Warner is winding down her day. She works at Riverview Emporium on Highway 5 selling candles, jewelry, and antiques. The building used to be a hotel where, upstairs, there was a brothel and a saloon. Years back, in the ’30s or ’40s, there was a shooting here during a poker game. Folks still tell that tale—it’s the most action the town has ever seen. Or it was until Robida came along.

Suddenly, Warner hears an ungodly crash. The shop has a good view of the street; out the window she can see that a green car has smashed into a number of vehicles parked in front. (She doesn’t know that the car lost control after it drove over spikes laid by the police.)

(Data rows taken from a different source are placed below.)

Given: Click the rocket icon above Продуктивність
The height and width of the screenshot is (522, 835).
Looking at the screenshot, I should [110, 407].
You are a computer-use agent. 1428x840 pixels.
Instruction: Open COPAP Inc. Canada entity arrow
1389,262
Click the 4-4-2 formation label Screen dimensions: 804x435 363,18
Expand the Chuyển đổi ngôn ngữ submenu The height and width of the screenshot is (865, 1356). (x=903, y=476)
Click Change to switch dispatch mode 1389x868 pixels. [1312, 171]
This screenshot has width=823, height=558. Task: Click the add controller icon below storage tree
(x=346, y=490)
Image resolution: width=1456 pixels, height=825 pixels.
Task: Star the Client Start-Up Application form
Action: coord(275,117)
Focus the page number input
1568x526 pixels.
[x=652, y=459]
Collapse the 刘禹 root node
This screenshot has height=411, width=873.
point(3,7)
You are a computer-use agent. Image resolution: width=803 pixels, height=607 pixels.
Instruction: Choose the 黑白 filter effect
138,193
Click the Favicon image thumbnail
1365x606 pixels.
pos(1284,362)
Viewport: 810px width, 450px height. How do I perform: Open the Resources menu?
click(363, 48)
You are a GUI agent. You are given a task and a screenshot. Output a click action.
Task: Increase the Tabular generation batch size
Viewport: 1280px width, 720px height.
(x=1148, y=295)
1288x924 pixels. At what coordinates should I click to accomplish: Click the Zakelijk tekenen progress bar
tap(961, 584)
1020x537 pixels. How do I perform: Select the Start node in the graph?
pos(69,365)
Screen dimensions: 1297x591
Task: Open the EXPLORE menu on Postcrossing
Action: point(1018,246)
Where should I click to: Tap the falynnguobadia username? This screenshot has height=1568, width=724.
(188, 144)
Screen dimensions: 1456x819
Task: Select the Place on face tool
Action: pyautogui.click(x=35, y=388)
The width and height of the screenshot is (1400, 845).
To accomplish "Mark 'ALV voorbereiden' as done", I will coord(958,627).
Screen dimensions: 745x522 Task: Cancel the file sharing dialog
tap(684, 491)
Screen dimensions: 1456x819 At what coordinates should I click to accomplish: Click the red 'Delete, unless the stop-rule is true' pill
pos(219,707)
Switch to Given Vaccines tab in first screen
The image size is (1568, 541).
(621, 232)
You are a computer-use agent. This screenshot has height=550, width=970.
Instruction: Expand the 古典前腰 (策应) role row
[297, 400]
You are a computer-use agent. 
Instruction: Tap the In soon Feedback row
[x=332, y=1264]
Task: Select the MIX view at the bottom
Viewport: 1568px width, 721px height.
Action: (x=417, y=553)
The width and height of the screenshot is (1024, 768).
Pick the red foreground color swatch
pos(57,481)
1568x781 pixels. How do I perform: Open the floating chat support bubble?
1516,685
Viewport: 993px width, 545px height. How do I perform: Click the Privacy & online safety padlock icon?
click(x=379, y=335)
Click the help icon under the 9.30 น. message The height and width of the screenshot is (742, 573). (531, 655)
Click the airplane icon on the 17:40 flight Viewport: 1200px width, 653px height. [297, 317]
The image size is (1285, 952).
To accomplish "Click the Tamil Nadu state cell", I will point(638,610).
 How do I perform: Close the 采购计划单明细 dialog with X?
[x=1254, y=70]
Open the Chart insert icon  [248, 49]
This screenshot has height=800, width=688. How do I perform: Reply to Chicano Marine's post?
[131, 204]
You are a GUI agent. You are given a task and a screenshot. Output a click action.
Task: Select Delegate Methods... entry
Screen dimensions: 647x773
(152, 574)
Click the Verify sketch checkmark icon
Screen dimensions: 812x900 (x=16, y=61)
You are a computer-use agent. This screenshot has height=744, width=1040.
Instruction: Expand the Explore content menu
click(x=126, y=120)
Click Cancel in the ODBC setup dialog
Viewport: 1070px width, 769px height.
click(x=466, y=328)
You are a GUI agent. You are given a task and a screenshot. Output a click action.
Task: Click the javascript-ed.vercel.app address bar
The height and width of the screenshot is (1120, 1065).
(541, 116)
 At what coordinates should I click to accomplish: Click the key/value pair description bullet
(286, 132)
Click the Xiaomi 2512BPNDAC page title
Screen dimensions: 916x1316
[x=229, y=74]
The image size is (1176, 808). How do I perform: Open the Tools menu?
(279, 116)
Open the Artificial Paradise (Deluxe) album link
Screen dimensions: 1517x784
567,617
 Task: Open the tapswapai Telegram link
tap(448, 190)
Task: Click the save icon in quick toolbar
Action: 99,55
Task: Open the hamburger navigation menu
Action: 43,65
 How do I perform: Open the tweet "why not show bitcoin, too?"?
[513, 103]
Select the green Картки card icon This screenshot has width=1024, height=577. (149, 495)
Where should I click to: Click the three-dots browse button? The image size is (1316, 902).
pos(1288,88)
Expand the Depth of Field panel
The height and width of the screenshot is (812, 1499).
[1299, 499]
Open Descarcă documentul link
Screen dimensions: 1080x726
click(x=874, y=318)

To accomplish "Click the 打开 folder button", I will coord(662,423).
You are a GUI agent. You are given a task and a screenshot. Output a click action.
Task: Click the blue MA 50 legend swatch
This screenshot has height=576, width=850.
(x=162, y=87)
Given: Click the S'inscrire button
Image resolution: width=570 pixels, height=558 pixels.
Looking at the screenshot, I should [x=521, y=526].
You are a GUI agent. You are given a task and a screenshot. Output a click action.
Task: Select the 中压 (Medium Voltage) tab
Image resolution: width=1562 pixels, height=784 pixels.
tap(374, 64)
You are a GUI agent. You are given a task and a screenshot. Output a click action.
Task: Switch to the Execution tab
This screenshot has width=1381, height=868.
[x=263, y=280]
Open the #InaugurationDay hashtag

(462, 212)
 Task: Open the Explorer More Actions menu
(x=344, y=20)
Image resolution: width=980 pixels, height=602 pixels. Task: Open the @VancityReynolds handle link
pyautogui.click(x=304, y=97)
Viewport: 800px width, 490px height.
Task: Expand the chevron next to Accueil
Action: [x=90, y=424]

“Sonofabitch, somebody hit my truck,” Warner says. But when two deputy sheriffs and one state police officer get out of their cruisers with guns drawn, it’s clear something bigger is happening.

“Get out of the car now!” the officers scream, but no one does. Robida and Bailey have $600 on them, and there is food and clothing in the car. They’re prepared to go farther, but this is where the episode ends, and they know it. Robida embraces Bailey. Then he leans back and shoots her in the head. She dies instantly.

When the officers hear the shot, they’re not sure who Robida is firing at, and they riddle the Grand-Am with bullets. Amazingly, after the barrage, Robida is still alive—but barely. He is taken to Baxter Regional Medical Center before being airlifted to Springfield, Missouri. It’s there, three days and 1,500 miles removed from the Puzzles attack, that Jacob Robida is pronounced dead.

According to the Baxter County sheriff, though a number of shots were fired at his car, the autopsy concluded that Robida died of a self-inflicted gunshot to the head. The investigation is ongoing.

“I WENT to [Officer Sell’s] funeral,” says Bristol County D.A. Walsh. Some nine hundred people attended. “He seemed to be such a good old boy. They had video of him hunting and fishing, working on his motorcycle. How [this crime] could be visited on this little community—I’m not sure the feeling I’m trying to describe, but it’s one you hope doesn’t end up on your doorstep.”

From New Bedford to Norfork to Gassville, those left behind continue to struggle with what Jacob Robida did. And why. New Bedford’s gay, lesbian, bisexual, and transgender community held a vigil and started a support fund for the Puzzles victims. (Conversely, despite having never met him, various hate groups proclaimed Robida a martyr and used him as an excuse to spew more propaganda.)

“If you listen to serial killers, and you wait for this great revelation, more often than not it’s not one thing that drives them,” says Dr. Ofra Sarid-Segal, a Boston University psychiatry professor. “It’s unfortunate, but we’ll never know.”

Phillip Daggett would have liked an explanation from Robida, muddled or otherwise. He constantly relives that night, even though he’d rather not. He has anxiety attacks and trouble sleeping, and he’s made more trips to the emergency room than he cares to recount.

Bob Perry, meanwhile, has a jagged five-inch scar along the right side of his face that doubles as a constant reminder. (The other two victims, Taylor and Rosado, are also out of the hospital and recovering.) Like Daggett, Perry feels cheated that Robida is gone. He’ll always have terrible memories from that night, but he’ll never have answers.

“I was disappointed when I heard he killed himself,” Perry says. “You have to understand, I’m the most passive person in the world. At that time, I wasn’t feeling anger. I was confused. I couldn’t understand why he did this to us. I would have talked to Jacob if given the opportunity. I would have liked to talk to him.”